DATA EXCERPTS Block Start

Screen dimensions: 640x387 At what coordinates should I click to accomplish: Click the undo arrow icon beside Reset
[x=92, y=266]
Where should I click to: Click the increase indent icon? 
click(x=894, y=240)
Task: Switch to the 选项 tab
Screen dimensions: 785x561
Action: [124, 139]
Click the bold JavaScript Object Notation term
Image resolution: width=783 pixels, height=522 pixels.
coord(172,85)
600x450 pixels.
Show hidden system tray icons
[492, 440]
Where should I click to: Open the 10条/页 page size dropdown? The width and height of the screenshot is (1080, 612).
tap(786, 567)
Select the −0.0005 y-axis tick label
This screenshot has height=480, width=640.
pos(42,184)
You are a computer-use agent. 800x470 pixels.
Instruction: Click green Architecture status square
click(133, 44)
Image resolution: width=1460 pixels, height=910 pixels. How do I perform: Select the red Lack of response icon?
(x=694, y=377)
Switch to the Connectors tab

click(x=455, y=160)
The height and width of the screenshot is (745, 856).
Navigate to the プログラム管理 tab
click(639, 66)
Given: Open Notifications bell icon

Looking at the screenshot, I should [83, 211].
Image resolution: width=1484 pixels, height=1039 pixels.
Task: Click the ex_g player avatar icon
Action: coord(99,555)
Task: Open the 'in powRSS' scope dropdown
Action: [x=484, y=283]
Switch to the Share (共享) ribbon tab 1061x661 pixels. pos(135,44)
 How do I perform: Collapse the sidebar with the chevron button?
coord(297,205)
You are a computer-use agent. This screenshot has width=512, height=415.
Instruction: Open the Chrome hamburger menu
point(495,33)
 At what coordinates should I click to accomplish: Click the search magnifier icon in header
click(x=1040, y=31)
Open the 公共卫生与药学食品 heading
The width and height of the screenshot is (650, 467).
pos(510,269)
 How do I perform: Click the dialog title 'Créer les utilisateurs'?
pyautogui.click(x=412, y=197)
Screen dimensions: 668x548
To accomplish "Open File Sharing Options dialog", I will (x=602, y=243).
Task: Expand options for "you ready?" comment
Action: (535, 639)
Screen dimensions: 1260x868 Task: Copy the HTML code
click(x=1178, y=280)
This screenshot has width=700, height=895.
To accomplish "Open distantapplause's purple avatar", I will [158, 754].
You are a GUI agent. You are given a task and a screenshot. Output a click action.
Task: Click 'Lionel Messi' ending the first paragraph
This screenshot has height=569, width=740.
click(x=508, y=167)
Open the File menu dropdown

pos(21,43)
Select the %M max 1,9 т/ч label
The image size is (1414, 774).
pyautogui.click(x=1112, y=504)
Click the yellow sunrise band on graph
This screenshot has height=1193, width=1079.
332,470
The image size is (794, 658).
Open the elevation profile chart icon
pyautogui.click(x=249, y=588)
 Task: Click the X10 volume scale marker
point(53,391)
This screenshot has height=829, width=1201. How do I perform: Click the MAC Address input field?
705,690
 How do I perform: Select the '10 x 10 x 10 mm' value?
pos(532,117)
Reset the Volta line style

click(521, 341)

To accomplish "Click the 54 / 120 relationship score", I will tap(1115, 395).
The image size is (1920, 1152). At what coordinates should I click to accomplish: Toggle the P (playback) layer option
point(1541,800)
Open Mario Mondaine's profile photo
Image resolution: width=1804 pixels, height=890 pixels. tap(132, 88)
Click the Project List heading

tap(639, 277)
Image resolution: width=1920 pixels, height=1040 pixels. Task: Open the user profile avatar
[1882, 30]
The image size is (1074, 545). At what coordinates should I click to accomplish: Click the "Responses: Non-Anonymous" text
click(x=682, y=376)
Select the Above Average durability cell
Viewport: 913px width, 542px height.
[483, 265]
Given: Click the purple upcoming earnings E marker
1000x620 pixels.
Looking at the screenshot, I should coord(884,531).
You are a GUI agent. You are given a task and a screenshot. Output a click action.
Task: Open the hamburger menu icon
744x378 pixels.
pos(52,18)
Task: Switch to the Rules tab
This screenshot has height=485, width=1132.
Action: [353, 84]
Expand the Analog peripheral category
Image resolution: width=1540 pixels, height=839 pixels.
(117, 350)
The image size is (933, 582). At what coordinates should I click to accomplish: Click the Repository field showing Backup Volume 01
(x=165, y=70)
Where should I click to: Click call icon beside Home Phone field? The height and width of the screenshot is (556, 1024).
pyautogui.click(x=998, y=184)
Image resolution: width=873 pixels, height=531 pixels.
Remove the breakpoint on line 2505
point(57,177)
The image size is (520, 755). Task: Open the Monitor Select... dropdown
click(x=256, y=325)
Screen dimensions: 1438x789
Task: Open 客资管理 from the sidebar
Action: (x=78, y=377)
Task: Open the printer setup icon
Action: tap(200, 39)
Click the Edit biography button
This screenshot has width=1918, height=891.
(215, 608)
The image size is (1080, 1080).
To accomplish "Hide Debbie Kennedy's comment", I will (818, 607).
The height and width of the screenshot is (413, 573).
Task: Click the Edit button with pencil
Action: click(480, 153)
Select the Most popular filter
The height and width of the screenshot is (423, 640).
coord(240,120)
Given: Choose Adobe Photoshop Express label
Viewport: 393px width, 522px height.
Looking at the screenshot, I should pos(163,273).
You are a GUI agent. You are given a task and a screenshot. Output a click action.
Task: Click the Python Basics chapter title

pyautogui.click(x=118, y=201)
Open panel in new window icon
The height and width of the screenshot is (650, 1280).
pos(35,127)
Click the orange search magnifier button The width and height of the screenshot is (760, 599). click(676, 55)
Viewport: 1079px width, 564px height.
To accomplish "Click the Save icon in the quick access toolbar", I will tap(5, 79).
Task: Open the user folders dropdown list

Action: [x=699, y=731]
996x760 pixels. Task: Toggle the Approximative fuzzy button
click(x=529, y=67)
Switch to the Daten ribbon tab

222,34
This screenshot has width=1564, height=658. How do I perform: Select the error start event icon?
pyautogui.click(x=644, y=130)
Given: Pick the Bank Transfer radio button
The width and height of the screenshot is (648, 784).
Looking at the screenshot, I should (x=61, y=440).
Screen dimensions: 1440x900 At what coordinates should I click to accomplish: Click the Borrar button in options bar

DATA EXCERPTS Block End

PROBLEM TO WORK ON:
The records above are to be repeated in full, word for word.

RESPONSE TO THE TASK:
Screen dimensions: 640x387 At what coordinates should I click to accomplish: Click the undo arrow icon beside Reset
[x=92, y=266]
Where should I click to: Click the increase indent icon? 
click(x=894, y=240)
Task: Switch to the 选项 tab
Screen dimensions: 785x561
Action: [124, 139]
Click the bold JavaScript Object Notation term
Image resolution: width=783 pixels, height=522 pixels.
coord(172,85)
600x450 pixels.
Show hidden system tray icons
[492, 440]
Where should I click to: Open the 10条/页 page size dropdown? The width and height of the screenshot is (1080, 612).
tap(786, 567)
Select the −0.0005 y-axis tick label
This screenshot has height=480, width=640.
pos(42,184)
You are a computer-use agent. 800x470 pixels.
Instruction: Click green Architecture status square
click(133, 44)
Image resolution: width=1460 pixels, height=910 pixels. How do I perform: Select the red Lack of response icon?
(x=694, y=377)
Switch to the Connectors tab

click(x=455, y=160)
The height and width of the screenshot is (745, 856).
Navigate to the プログラム管理 tab
click(639, 66)
Given: Open Notifications bell icon

Looking at the screenshot, I should [83, 211].
Image resolution: width=1484 pixels, height=1039 pixels.
Task: Click the ex_g player avatar icon
Action: coord(99,555)
Task: Open the 'in powRSS' scope dropdown
Action: [x=484, y=283]
Switch to the Share (共享) ribbon tab 1061x661 pixels. pos(135,44)
 How do I perform: Collapse the sidebar with the chevron button?
coord(297,205)
You are a computer-use agent. This screenshot has width=512, height=415.
Instruction: Open the Chrome hamburger menu
point(495,33)
 At what coordinates should I click to accomplish: Click the search magnifier icon in header
click(x=1040, y=31)
Open the 公共卫生与药学食品 heading
The width and height of the screenshot is (650, 467).
pos(510,269)
 How do I perform: Click the dialog title 'Créer les utilisateurs'?
pyautogui.click(x=412, y=197)
Screen dimensions: 668x548
To accomplish "Open File Sharing Options dialog", I will (x=602, y=243).
Task: Expand options for "you ready?" comment
Action: (535, 639)
Screen dimensions: 1260x868 Task: Copy the HTML code
click(x=1178, y=280)
This screenshot has width=700, height=895.
To accomplish "Open distantapplause's purple avatar", I will [158, 754].
You are a GUI agent. You are given a task and a screenshot. Output a click action.
Task: Click 'Lionel Messi' ending the first paragraph
This screenshot has height=569, width=740.
click(x=508, y=167)
Open the File menu dropdown

pos(21,43)
Select the %M max 1,9 т/ч label
The image size is (1414, 774).
pyautogui.click(x=1112, y=504)
Click the yellow sunrise band on graph
This screenshot has height=1193, width=1079.
332,470
The image size is (794, 658).
Open the elevation profile chart icon
pyautogui.click(x=249, y=588)
 Task: Click the X10 volume scale marker
point(53,391)
This screenshot has height=829, width=1201. How do I perform: Click the MAC Address input field?
705,690
 How do I perform: Select the '10 x 10 x 10 mm' value?
pos(532,117)
Reset the Volta line style

click(521, 341)

To accomplish "Click the 54 / 120 relationship score", I will tap(1115, 395).
The image size is (1920, 1152). At what coordinates should I click to accomplish: Toggle the P (playback) layer option
point(1541,800)
Open Mario Mondaine's profile photo
Image resolution: width=1804 pixels, height=890 pixels. tap(132, 88)
Click the Project List heading

tap(639, 277)
Image resolution: width=1920 pixels, height=1040 pixels. Task: Open the user profile avatar
[1882, 30]
The image size is (1074, 545). At what coordinates should I click to accomplish: Click the "Responses: Non-Anonymous" text
click(x=682, y=376)
Select the Above Average durability cell
Viewport: 913px width, 542px height.
[483, 265]
Given: Click the purple upcoming earnings E marker
1000x620 pixels.
Looking at the screenshot, I should coord(884,531).
You are a GUI agent. You are given a task and a screenshot. Output a click action.
Task: Open the hamburger menu icon
744x378 pixels.
pos(52,18)
Task: Switch to the Rules tab
This screenshot has height=485, width=1132.
Action: [353, 84]
Expand the Analog peripheral category
Image resolution: width=1540 pixels, height=839 pixels.
(117, 350)
The image size is (933, 582). At what coordinates should I click to accomplish: Click the Repository field showing Backup Volume 01
(x=165, y=70)
Where should I click to: Click call icon beside Home Phone field? The height and width of the screenshot is (556, 1024).
pyautogui.click(x=998, y=184)
Image resolution: width=873 pixels, height=531 pixels.
Remove the breakpoint on line 2505
point(57,177)
The image size is (520, 755). Task: Open the Monitor Select... dropdown
click(x=256, y=325)
Screen dimensions: 1438x789
Task: Open 客资管理 from the sidebar
Action: (x=78, y=377)
Task: Open the printer setup icon
Action: tap(200, 39)
Click the Edit biography button
This screenshot has width=1918, height=891.
(215, 608)
The image size is (1080, 1080).
To accomplish "Hide Debbie Kennedy's comment", I will (818, 607).
The height and width of the screenshot is (413, 573).
Task: Click the Edit button with pencil
Action: click(480, 153)
Select the Most popular filter
The height and width of the screenshot is (423, 640).
coord(240,120)
Given: Choose Adobe Photoshop Express label
Viewport: 393px width, 522px height.
Looking at the screenshot, I should pos(163,273).
You are a GUI agent. You are given a task and a screenshot. Output a click action.
Task: Click the Python Basics chapter title

pyautogui.click(x=118, y=201)
Open panel in new window icon
The height and width of the screenshot is (650, 1280).
pos(35,127)
Click the orange search magnifier button The width and height of the screenshot is (760, 599). click(676, 55)
Viewport: 1079px width, 564px height.
To accomplish "Click the Save icon in the quick access toolbar", I will tap(5, 79).
Task: Open the user folders dropdown list

Action: [x=699, y=731]
996x760 pixels. Task: Toggle the Approximative fuzzy button
click(x=529, y=67)
Switch to the Daten ribbon tab

222,34
This screenshot has width=1564, height=658. How do I perform: Select the error start event icon?
pyautogui.click(x=644, y=130)
Given: Pick the Bank Transfer radio button
The width and height of the screenshot is (648, 784).
Looking at the screenshot, I should (x=61, y=440).
Screen dimensions: 1440x900 At what coordinates should I click to accomplish: Click the Borrar button in options bar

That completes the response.